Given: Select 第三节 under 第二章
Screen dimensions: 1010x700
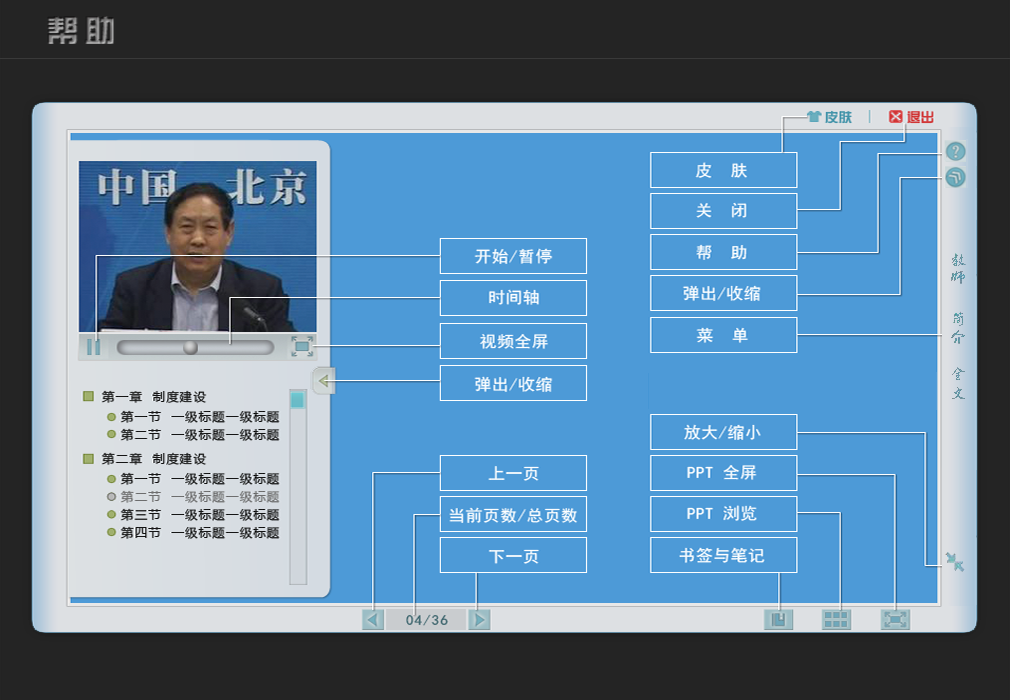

---

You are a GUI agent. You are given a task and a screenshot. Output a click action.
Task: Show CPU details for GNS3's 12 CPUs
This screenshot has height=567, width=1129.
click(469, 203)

Given task: Rewrite as a Markdown table the part that opens with the line containing "Given: Select 第三节 under 第二章" and closes with the line containing "Screen dimensions: 1010x700", both ends included. Use a Number column for the row number and a Line column for the line, and skip any blank lines.

Correct result:
| Number | Line |
|---|---|
| 1 | Given: Select 第三节 under 第二章 |
| 2 | Screen dimensions: 1010x700 |